Il a également appelé les chefs d’Etat et de gouvernement à prendre en compte l’ensemble des raisons qui ont mené les Irlandais à voter « non » avant de poursuivre le processus de ratification et a souligné qu’il était essentiel qu’ils ne passent pas les cinq prochaines années à être distrait par les changements institutionnels qui n’intéressent personne en dehors de Bruxelles.
L’eurodéputé britannique du groupe ALDE, membre de la commission Affaires constitutionnelles, Andrew Duff, a salué l’approche des dirigeants européens consistant à faire pression sur l’Irlande, et non à l’écraser, pour trouver des solutions.
Le rejet irlandais du traité de Lisbonne était, néanmoins un « problème collectif » aux 27 Etats membres, a déclaré M. Duff à EurActiv, parce qu’un « non » irlandais définitif aurait « des conséquences claires » pour l’ensemble de l’Union.
Il a suggéré une double stratégie pour, au final, gagner le soutien irlandais en faveur du traité : d’une part, le gouvernement irlandais a dû parvenir à un « nouveau consensus » dans le camp du « non », alors que d’autre part, l’UE avait besoin de proposer quelque chose aux Irlandais, comme garantir le maintien de la souveraineté dans certains domaines comme la fiscalité ou la défense.
Les eurodéputés vert ont critiqué les dirigeants européens, les accusant de manquer de stratégie pour la marche à suivre après le « non » irlandais, une approche qui, selon eux, est nécessaire pour regagner la confiance et le soutien des citoyens européens.

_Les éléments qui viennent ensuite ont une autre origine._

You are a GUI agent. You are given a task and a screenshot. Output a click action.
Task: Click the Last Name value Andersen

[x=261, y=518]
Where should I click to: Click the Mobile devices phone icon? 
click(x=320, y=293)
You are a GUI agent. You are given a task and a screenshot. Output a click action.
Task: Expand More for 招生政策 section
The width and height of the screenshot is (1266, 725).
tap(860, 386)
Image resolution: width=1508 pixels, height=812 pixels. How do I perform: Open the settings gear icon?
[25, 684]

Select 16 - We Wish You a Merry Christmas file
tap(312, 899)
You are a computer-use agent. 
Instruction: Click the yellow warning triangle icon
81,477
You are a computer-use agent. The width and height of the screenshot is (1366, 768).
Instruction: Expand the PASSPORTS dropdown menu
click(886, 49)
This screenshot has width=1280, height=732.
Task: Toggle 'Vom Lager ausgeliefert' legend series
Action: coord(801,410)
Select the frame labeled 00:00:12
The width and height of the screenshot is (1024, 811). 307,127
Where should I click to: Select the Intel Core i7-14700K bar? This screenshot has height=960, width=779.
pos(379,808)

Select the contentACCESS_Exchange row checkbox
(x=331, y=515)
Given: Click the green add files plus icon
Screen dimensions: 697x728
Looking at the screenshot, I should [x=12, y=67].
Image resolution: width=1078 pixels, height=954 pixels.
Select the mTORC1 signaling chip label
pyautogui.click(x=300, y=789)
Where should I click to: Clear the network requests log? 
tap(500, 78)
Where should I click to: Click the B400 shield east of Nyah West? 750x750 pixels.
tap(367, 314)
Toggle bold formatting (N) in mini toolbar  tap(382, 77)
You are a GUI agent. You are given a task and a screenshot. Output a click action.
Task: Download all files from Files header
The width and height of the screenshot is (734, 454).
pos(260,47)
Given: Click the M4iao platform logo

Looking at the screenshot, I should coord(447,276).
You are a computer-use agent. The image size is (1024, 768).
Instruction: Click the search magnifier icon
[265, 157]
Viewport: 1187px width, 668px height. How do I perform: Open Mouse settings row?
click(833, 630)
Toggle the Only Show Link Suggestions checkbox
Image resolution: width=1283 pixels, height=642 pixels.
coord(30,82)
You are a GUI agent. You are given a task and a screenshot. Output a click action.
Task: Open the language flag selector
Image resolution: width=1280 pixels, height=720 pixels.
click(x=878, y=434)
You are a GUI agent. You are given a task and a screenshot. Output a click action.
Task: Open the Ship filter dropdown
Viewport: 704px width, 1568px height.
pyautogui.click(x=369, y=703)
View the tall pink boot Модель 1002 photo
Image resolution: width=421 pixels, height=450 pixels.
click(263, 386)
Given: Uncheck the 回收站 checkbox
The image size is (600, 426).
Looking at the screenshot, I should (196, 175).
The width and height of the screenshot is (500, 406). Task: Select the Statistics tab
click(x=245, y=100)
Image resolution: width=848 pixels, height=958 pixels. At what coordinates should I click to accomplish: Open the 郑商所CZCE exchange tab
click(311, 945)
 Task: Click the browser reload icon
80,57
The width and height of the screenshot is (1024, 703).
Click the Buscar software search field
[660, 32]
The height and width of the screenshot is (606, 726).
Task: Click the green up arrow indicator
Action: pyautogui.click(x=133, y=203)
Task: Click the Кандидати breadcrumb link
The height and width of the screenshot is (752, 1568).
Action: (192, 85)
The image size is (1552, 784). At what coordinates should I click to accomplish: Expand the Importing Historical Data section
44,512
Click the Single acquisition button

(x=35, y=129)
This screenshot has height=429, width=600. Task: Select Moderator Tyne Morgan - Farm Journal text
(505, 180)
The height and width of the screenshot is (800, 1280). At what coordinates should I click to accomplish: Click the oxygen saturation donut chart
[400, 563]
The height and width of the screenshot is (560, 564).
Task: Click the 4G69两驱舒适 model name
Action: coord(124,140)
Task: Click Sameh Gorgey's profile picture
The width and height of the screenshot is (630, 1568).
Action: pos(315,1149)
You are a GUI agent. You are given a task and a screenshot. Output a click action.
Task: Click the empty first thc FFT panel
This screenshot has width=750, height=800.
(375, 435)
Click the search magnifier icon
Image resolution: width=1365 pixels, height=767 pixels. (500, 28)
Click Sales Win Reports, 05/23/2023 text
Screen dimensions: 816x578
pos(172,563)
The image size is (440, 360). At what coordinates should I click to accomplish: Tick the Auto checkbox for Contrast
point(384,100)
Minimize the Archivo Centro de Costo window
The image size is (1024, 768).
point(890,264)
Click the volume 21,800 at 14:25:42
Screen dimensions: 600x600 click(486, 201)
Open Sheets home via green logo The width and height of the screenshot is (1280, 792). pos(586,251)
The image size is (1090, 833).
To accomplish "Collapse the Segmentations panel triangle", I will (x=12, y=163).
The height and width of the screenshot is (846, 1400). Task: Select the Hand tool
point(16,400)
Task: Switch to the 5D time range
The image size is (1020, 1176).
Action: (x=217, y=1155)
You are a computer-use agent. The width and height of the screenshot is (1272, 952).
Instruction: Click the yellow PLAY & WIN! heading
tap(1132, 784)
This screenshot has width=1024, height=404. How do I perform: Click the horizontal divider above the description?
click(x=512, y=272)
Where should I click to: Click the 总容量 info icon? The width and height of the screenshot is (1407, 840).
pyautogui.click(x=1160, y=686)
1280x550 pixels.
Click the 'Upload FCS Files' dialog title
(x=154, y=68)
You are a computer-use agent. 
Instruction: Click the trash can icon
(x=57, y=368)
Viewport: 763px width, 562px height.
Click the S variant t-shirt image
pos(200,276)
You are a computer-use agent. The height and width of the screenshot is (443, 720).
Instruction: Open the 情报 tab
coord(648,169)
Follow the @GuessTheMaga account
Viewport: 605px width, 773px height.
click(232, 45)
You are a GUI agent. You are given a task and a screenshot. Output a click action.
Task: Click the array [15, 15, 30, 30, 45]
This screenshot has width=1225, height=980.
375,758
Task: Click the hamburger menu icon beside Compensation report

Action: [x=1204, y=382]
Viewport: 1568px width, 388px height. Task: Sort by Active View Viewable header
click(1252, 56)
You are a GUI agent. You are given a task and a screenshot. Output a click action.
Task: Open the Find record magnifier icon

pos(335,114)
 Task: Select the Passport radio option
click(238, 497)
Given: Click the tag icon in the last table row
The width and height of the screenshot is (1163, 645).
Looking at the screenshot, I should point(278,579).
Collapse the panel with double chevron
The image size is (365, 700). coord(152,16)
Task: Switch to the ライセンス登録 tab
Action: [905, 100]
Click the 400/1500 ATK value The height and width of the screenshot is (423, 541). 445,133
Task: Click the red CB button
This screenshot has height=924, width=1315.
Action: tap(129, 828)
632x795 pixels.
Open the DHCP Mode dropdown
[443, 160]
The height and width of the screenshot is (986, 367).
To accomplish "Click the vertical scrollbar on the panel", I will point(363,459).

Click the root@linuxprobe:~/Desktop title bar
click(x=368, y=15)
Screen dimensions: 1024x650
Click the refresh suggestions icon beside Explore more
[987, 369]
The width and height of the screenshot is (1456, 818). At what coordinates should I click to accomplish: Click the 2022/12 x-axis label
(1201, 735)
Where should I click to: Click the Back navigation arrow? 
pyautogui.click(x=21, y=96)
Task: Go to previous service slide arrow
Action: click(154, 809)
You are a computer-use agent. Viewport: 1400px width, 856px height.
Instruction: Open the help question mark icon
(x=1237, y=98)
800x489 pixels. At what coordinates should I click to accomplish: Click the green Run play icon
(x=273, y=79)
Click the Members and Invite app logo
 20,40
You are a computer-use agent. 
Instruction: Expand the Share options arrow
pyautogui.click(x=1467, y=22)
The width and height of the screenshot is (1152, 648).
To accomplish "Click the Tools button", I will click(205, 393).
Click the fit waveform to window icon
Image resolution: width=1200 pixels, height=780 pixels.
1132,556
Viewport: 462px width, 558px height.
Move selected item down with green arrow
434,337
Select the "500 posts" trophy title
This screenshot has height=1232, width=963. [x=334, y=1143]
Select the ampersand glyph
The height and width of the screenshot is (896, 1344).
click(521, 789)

Selon le coporte-parole des verts Ulrike Lunacek, remédier à cette situation en agissant de manière concrète et en trouvant des solutions créatives devrait être la principale priorité des dirigeants européens, mais ce sommet a montré que ce n’est malheureusement pas le cas.
Se concentrer sur des questions clés comme le changement climatique, l’énergie et la crise alimentaire, la compétitivité de l’UE au niveau mondial ou la solidarité avec les plus pauvres pourrait aider à regagner cette confiance, affirme l’autre coporte-parole, Philippe Lamberts.